Interesting today; useful tomorrow
Goldstein says the main utility in sleep trackers today is the ability to look at trends over time, rather than diagnose a sleep disorder.
For example, she notes, people may notice how their wearable reports their sleep quality and duration as they lose weight, or on the nights after they consumed caffeine or alcohol.
“It’s helpful when someone notices sleep disruption on their device and it prompts them to seek care when they wouldn’t have otherwise,” Goldstein says. Then, the physician and patient can explore symptoms and make decisions together.
“In the future, we’ll use self-tracking as part of precision medicine; we just have to find the right ways to adopt it. We’re getting closer with advances like this validated sleep tracking algorithm that could be device agnostic, provided manufacturers let us access motion and heart rate data.”

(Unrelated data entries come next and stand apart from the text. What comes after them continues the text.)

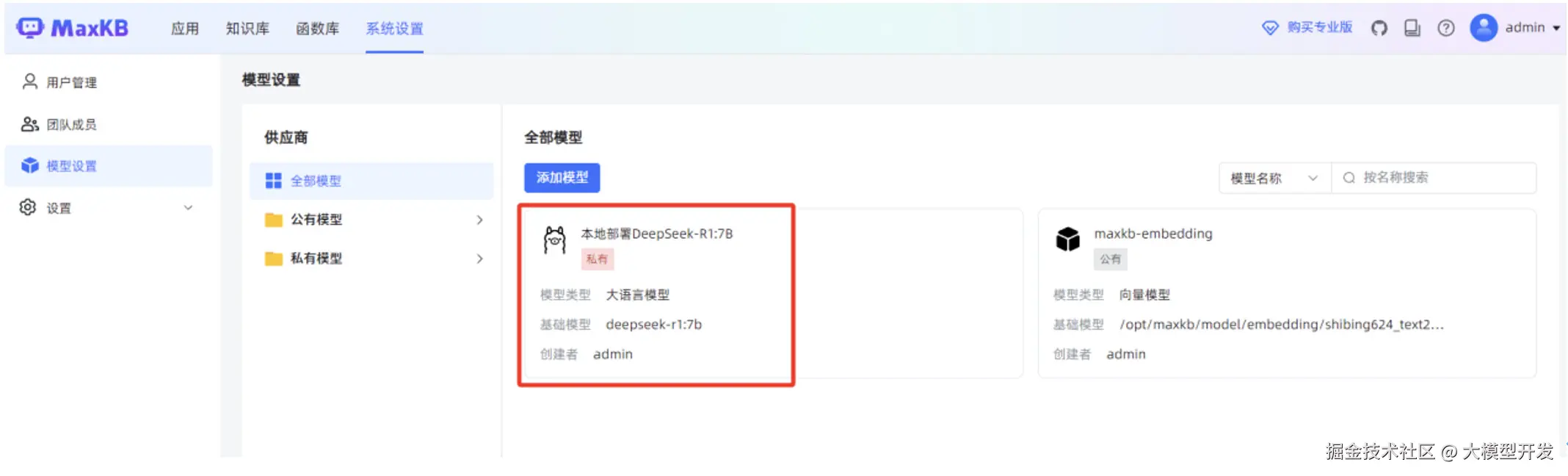Click the MaxKB logo

(x=72, y=28)
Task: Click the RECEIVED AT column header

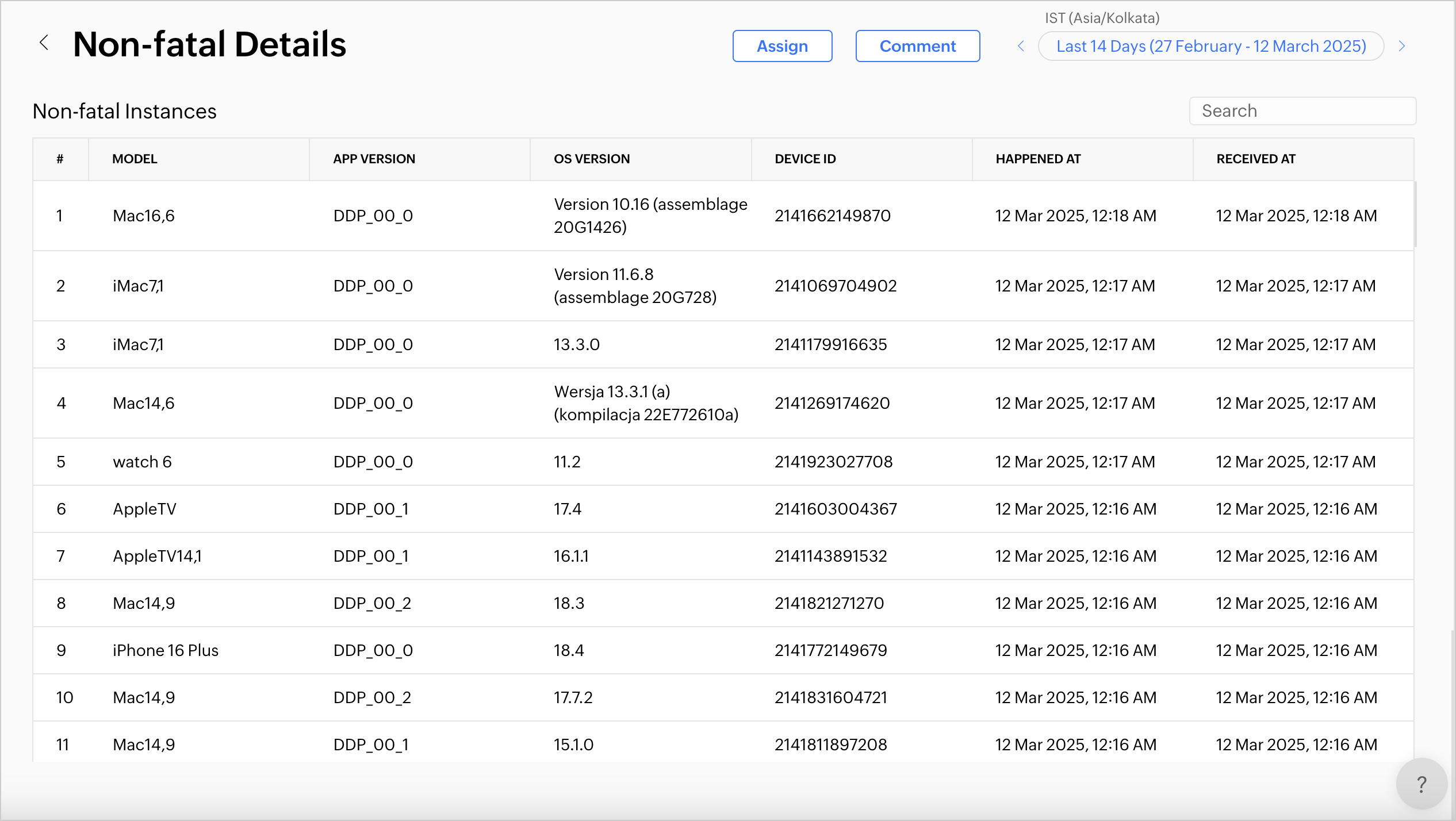Action: (1256, 159)
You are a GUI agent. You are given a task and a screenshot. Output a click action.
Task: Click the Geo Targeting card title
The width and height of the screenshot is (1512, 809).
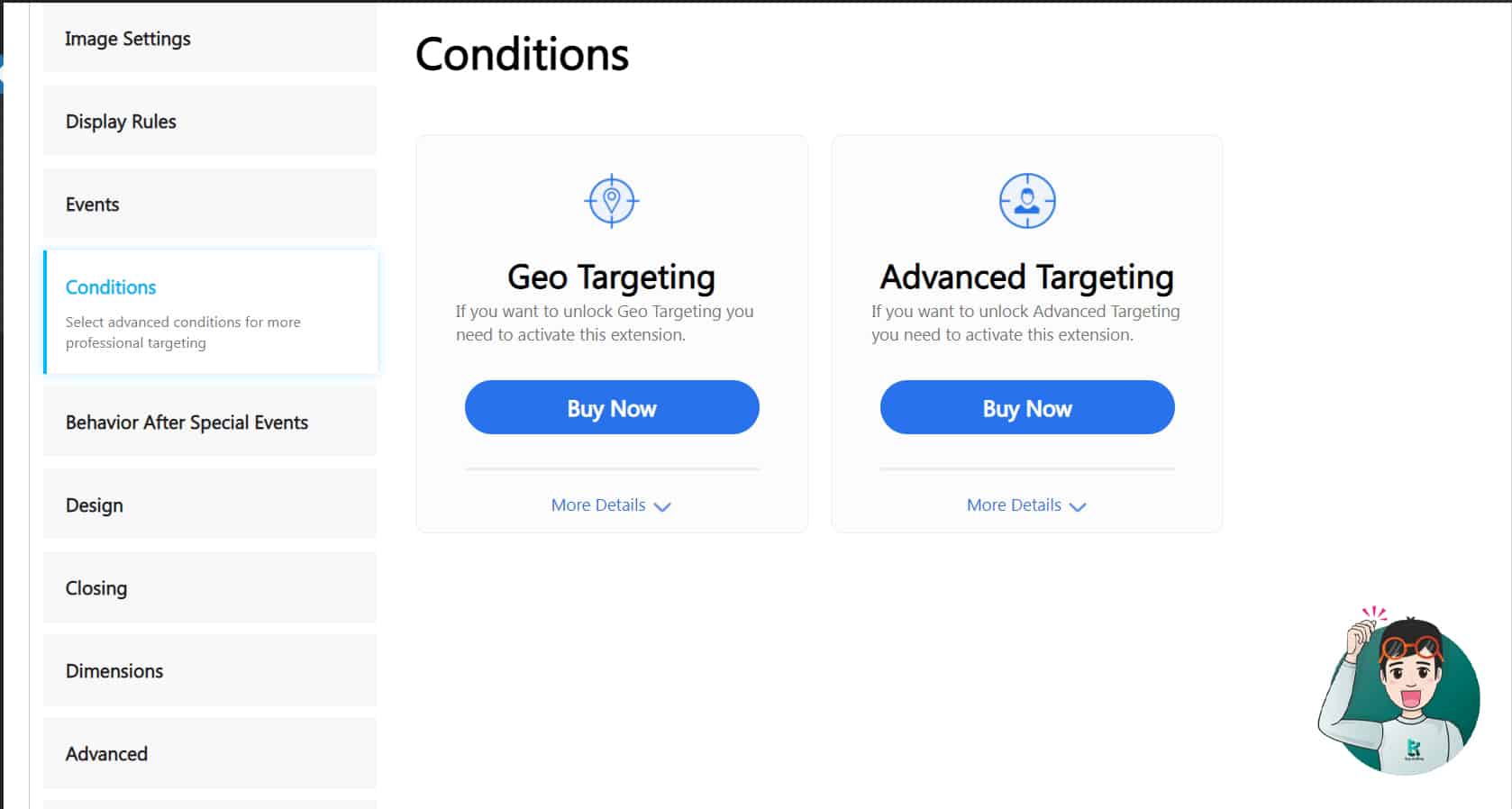coord(612,277)
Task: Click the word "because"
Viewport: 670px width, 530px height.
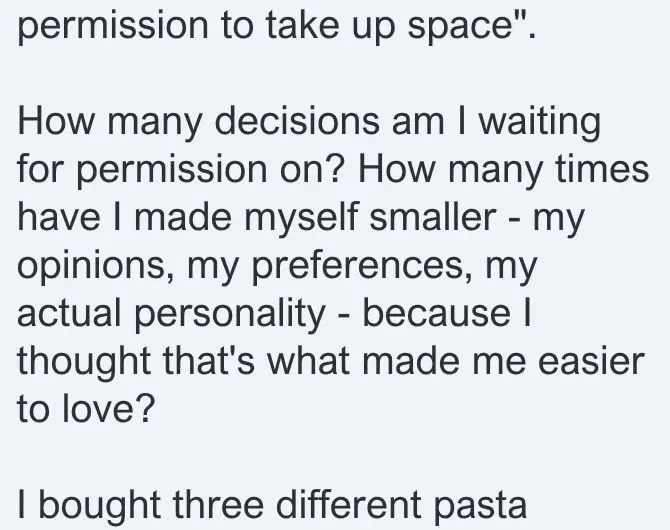Action: (x=437, y=314)
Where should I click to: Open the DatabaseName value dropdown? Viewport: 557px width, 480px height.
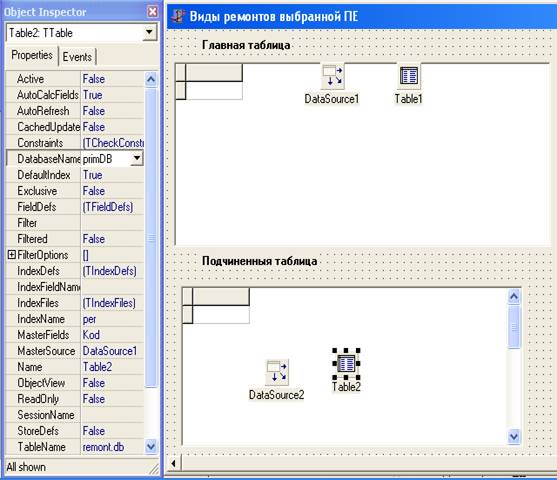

Code to access the accelerometer and heart rate data in the Apple Watch available at https://github.com/ojwalch/sleep_accel. Code used to perform the analysis is available at https://github.com/ojwalch/sleep_classifiers.
Paper cited: “Sleep stage prediction with raw acceleration and photoplethysmography heart rate data derived from a consumer wearable device”, Sleep. DOI: 10.1093/sleep/zsz180
Additional authors on the paper include Yitong Huang, of Dartmouth College; Daniel Forger, of the University of Michigan.